Chamou-me a atenção uma lojinha aberta, sem ninguém, onde se podia deixar hortaliças, roupas, livros, obras de arte... o que estivesse em bom estado, e levar o que quisesse...
Dormi numa hospedaria, daquelas onde acontecem assassinatos nos filmes de suspense, mas que tinha uma proprietária encantada com o fato de eu ter me aventurado a passar a noite ali. Seu nome, Kōtuku, se refere a uma ave branca, muito grande - engraçado pronunciar precedido do artigo: fica "te cutuco".
E de lá segui para a região denominada Fiordland. Ao me aproximar, a primeira visão foi a do grande lago Te Anau, com picos nevados nas montanhas ao fundo. Tinha praia com aqueles lugares especiais, limpíssimos, para picnic ou contemplação. Tudo quase deserto já foi me preparando para o que viria.
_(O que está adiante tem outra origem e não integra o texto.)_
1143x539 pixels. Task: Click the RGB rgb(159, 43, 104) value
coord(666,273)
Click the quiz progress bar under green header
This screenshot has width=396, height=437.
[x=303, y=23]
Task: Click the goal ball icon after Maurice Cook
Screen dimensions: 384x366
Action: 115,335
Aprendi que fiordes (pelo menos aqueles) são consequência da ação da neve dos picos que derrete nos dias menos frios, dando origem a uma profusão de cascatas que escavam as encostas das montanhas formando estreitos vales entre elas e lagos límpidos nas suas bases.
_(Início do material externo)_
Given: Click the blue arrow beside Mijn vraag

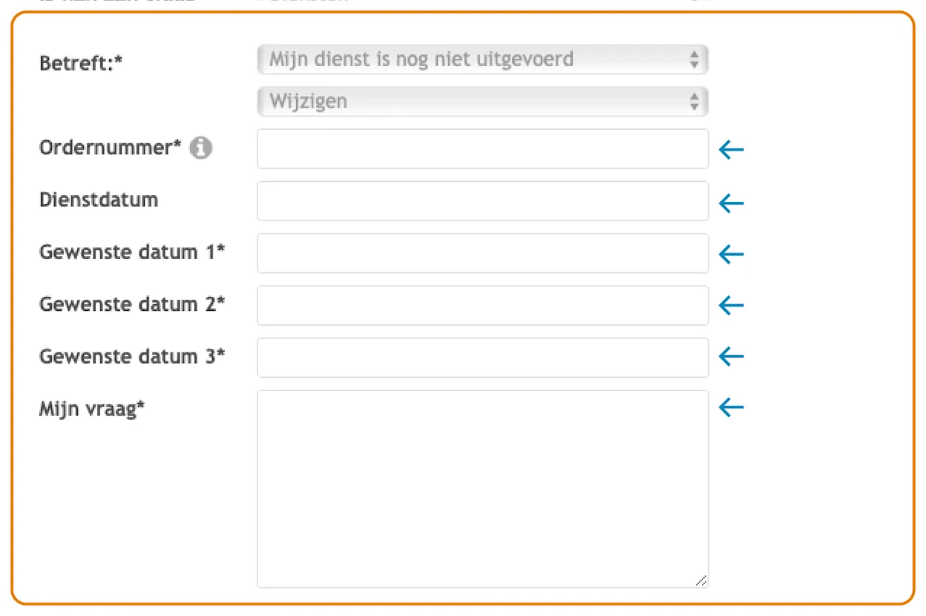Looking at the screenshot, I should (x=731, y=407).
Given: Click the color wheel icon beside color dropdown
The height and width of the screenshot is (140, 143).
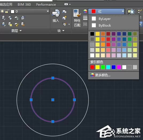Looking at the screenshot, I should point(85,12).
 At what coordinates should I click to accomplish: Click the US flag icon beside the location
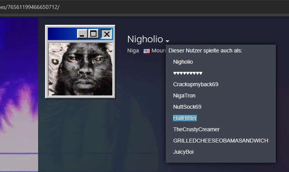point(147,51)
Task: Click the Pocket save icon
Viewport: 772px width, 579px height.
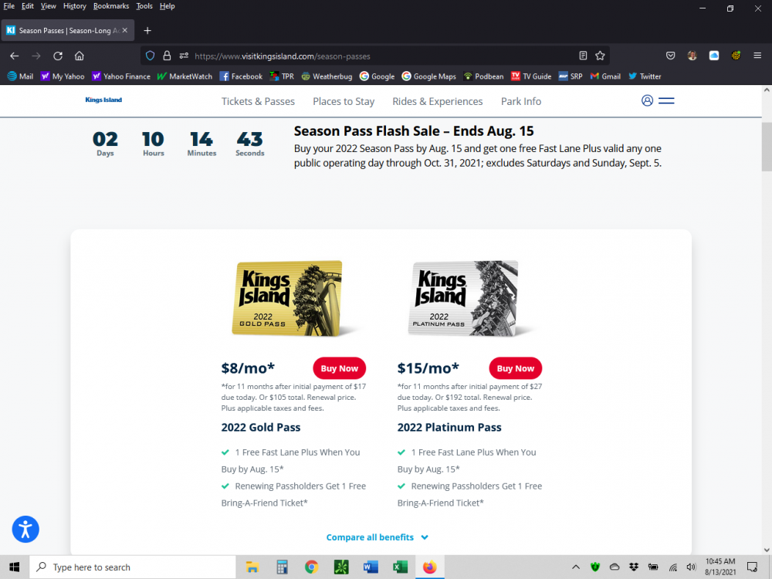Action: [x=671, y=56]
O ponto mais conhecido chama-se Milford Sounds, mas escolhi Doubtful Sounds para minha excursão. Ela inicia-se atravessando o lago, em direção ao oceano; nesse caso, o Mar da Tasmânia. Em seguida, um ônibus atravessa um trecho de terra e outro barco, bem menor, nos leva pelos estreitos canais de água até o ponto que deu nome ao lugar. Conta-se que o capitão Cook chegou ali pelo lado de fora e não conseguiu ter certeza do que se tratava, se era a foz de um rio ou algo mais perigoso; e depois de muita dúvida, decidiu não arriscar. Ele definitivamente não sabe o que perdeu!
Deslizar pelas águas sem peixes, nem pássaros, nem nenhum outro intruso que não os poucos turistas do barco, bem atípicos (calmos e maravilhosamente quietos), permitiu escutar o silêncio do lugar. Tive a impressão de estar dentro de uma bolha, joia da natureza. Nenhum som, exceto o do motor do barco até que...
o guia solicitou a todos que guardassem seus equipamentos, fossem para a parte mais externa do barco e não falassem nem se movessem, pois iriam desligar o motor.
10 minutos no paraíso.
O coração pode ter descumprido as instruções, porque o restante do corpo mergulhou num silêncio amplo, total e inebriante que se apoderou do todo de mim. Tive medo de respirar e quebrar o encanto. Sorvi aquele momento como energia, força e deslumbramento que me abastecem à simples lembrança do que jamais imaginei existir, menos ainda viver.
Doubtful Sounds, not a glance of doubt.